N. T. Wright is dead-on when he says that evangelicals are Bultmannian when it comes to the Gospels (How God Became King, pp. 22-23).  Bultmann sought to strip away the “husk” of the historical details of the Gospels in order to get to the “kernel” of theological truth the Gospels writers were really communicating.
We strip away the “husk” of Jesus’ clear words to find the spiritual “kernel” that we apply to our hearts and motives.

This is a reading strategy whereby we keep Jesus safely tucked away in our hearts, self-satisfied with our piety.  But we intentionally avoid doing what he says with our bodies, social practices, and community dynamics.

It’s too threatening.  If we actually did the things Jesus says to do, we’d have to change, and we just don’t want to.

Perhaps we who contrast ourselves with so-called fundamentalists by invoking the phrase "taking the Bible seriously but not literally" use that phrase to sometimes play an evasion game, too?

There's much more in Gombis' article, so read it all.

 In their book Kingdom Ethics: Following Jesus in Contemporary Context, Glen H. Stassen and David P. Gushee seek to address the resistance and evasion of the Gospels.  They write:

Christian churches across the theological and confessional spectrum, and Christian ethics as an academic discipline that serves the churches, are often guilty of evading Jesus, the cornerstone and center of the Christian faith.  Specifically, the teachings and practices of Jesus - especially the largest block of his teachings, the Sermon on the Mount - are routinely ignored or misinterpreted in the preaching and teaching ministry of the churches and in Christian scholarship in ethics.  This evasion of the concrete teachings of Jesus has seriously malformed Christian moral practices, moral beliefs and moral witness. ... And so it is no overstatement to claim that the evasion of the teachings of Jesus constitutes a crisis of Christian identity and raises the question of who exactly is functioning as the Lord of the church.  When Jesus' way of discipleship is thinned down, marginalized or avoided, then churches and Christians lose their antibodies against infection by secular ideologies that manipulate Christians into serving the purposes of some other lord.

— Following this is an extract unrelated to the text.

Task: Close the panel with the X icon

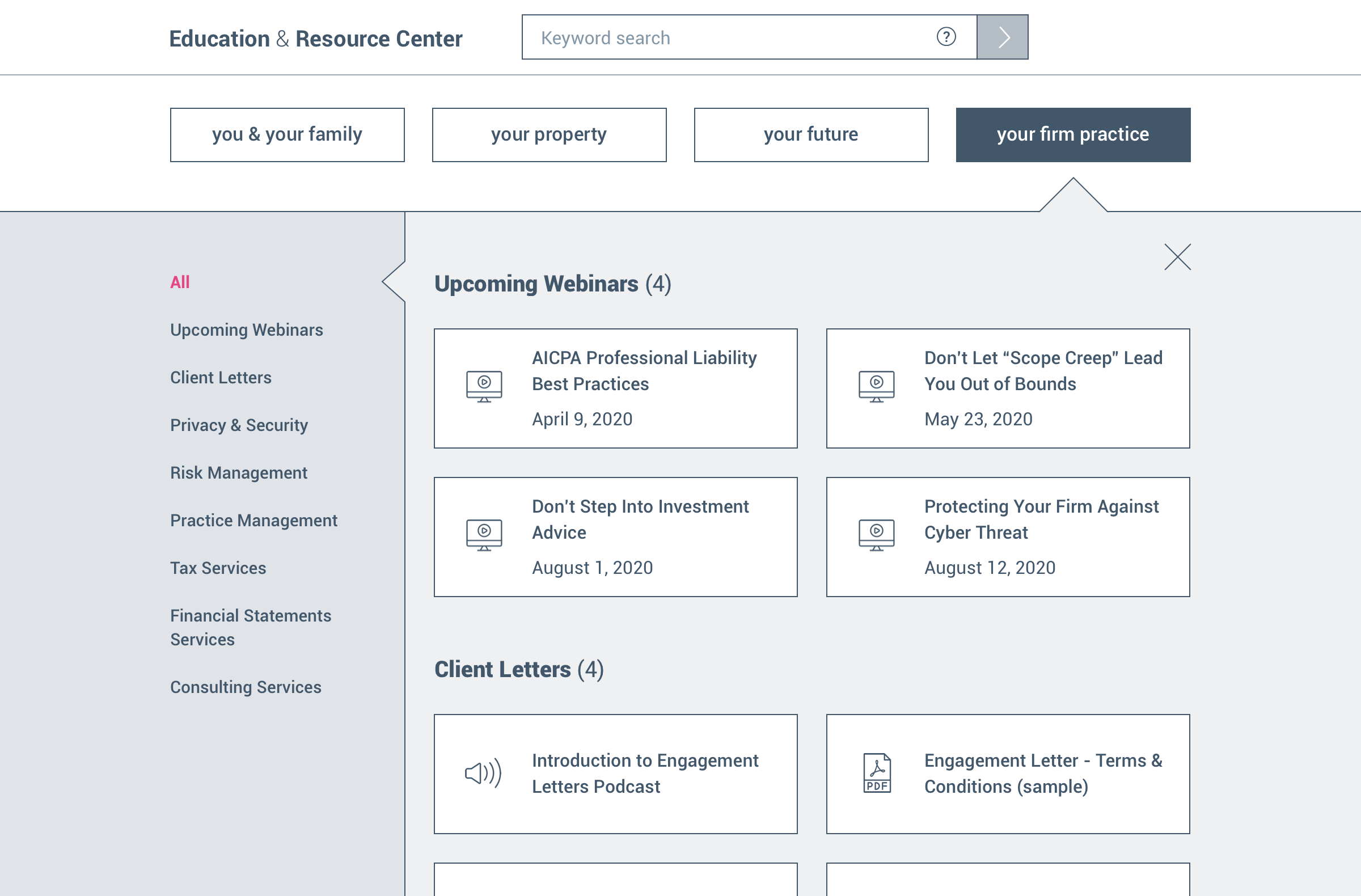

All of this reminds me of Søren Kierkegaard's stinging critique of "Christian scholarship" in which (among other things) he writes:

Christian scholarship is the Church’s prodigious invention to defend itself against the Bible, to ensure that we can continue to be good Christians without the Bible coming too close. Oh, priceless scholarship, what would we do without you? Dreadful it is to fall into the hands of the living God. Yes, it is even dreadful to be alone with the New Testament.

I open the New Testament and read:"If you want to be perfect, then sell all your goods and give to the poor and come follow me." Good God, if we were to actually do this, all the capitalists, the officeholders, and the entrepreneurs, the whole society in fact, would be almost beggars! We would be sunk if it were not for Christian scholarship! Praise be to everyone who works to consolidate the reputation of Christian scholarship, which helps to restrain the New Testament, this confounded book which would one, two, three, run us all down if it got loose (that is, if Christian scholarship did not restrain it).

Regardless of where we fall on the theological spectrum, Gombis, Stassen, Gushee, and Kierkegaard invite us to reflect on the ways that each of us who claim to follow Jesus evade and resist his claim on our lives and loyalties.